En la Argentina pre-COVID sobrevivía en lobbys de complejos de cine, salones de la Costa Atlántica, y bares cool como El Destello. En el resto del mundo, la historia no es muy distinta. Complejos como Dave & Buster’s (para niños) y Barcade (para adultos) rescatan en USA el arcade como espacio social, con máquinas clásicas junto a esperpentos modernos donde se juegan versiones toscas de Halo o Flappy Bird. El Bury Arcade Club de Manchester es la mejor cara del coleccionismo. El Computerspiele Museum de Berlin busca poner el arcade en un contexto humano.
Pero en Japón es distinto. Porque es el único país en el que la industria del arcade todavía es viable. Sega maneja múltiples complejos que ofrecen experiencias para un público de nicho que gasta mucho. Máquinas sofisticadas como Border Break o las mil variantes de Idolmaster se codean con incomprensibles Rhythm Games y juegos de estrategia que utilizan variantes de las mecánicas de mobile: persistencia, social, gacha.
Al alejarse de centros comerciales como Shibuya o Akihabara se puede encontrar uno de los pocos arcades clásicos de Tokio que sigue funcionando. El Mikado, a unas cuadras de la estación de Takadanobaba, es el lugar favorito de los profesionales del fighting game. No es glamoroso. La enorme mayoría de los arcades son clones Astro City de Sega. Las pantallas no son las mejores y muchos de los juegos se juegan en máquinas emuladoras multijuego. Es un gimnasio, y huele tan mal como uno, gracias a que las leyes de Japón todavía permiten que se fume en interiores.
El Mikado no es particularmente amigable para curiosos y turistas, pero es una máquina del tiempo.

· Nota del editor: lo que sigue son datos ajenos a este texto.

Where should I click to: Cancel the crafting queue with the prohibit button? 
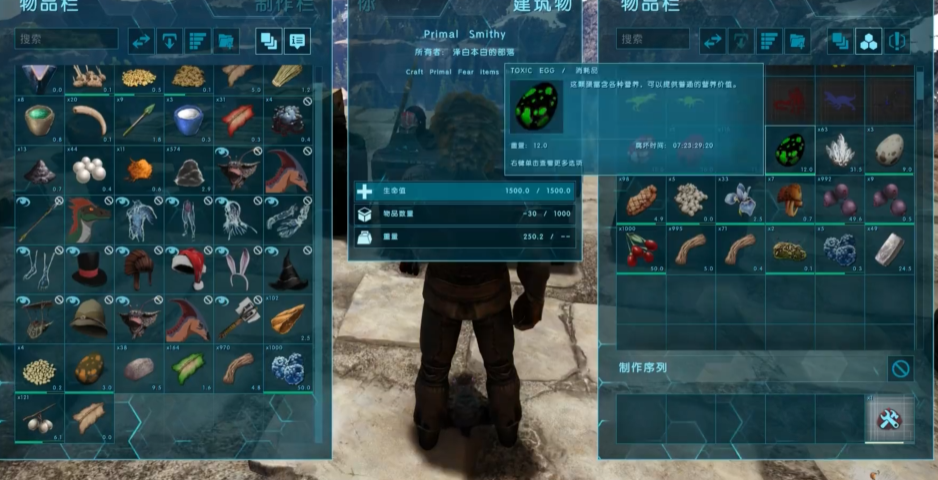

La nostalgia, el ánimo restaurador y la obsesión coleccionista van en contra de lo impredecible. De la inmediatez orgánica que hacía de estos recintos un escape más que un templo.
(1-5) El Mikado. Casi desierto, pero en toda su gloria. Un miércoles de enero de 2018, a las 11 de la mañana. Gabinetes genéricos, pero en general en buen estado. Pósters, panfletos de shows, oficinistas perdidos y pros entrenando. Las máquinas de (4) son las NESiCAxLive, el sistema que usa Taito para distribuir sus juegos de forma digital pero que aun así sean las versiones de arcade. La placa está emulada, pero el hardware es real. Sega tiene una similar que se llama ALL.Net.
(6-10) Los otros arcade. Menos vivos, pero quizás más lindos para el que quiere una mirada al pasado o una teoría de cómo podrían ser. (6) La entrada al Barcade de Manhattan, que parece una escena de Leisure Suit Larry. (7) La galería genérica pero adorable del Computerspiele Museum de Berlín. Un modesto salón de arcade junto a cubículos que congelan distintas consolas en el tiempo y arcades experimentales como el infame Painstation. (8) Viernes a la noche en Bury Arcade Club, al norte de Manchester. Es el arcade más grande de Europa, que funciona en las noches de fin de semana en tres pisos de una sociedad de fomento, a una hora de Manchester. (9) La experiencia suspendida en formol del Museum of the Moving Image en Queens. En su segundo piso tiene una colección de arcades impecables, restaurados y listos para jugar en una mezcla de recreo de las muestras más “serias” e instalación. (10) El futuro: Sega Joypolis en Odaiba, Tokio. Una mezcla de arcade y parque de diversiones en interiores, con un par de gabinetes pero más “experiencias” que otra cosa.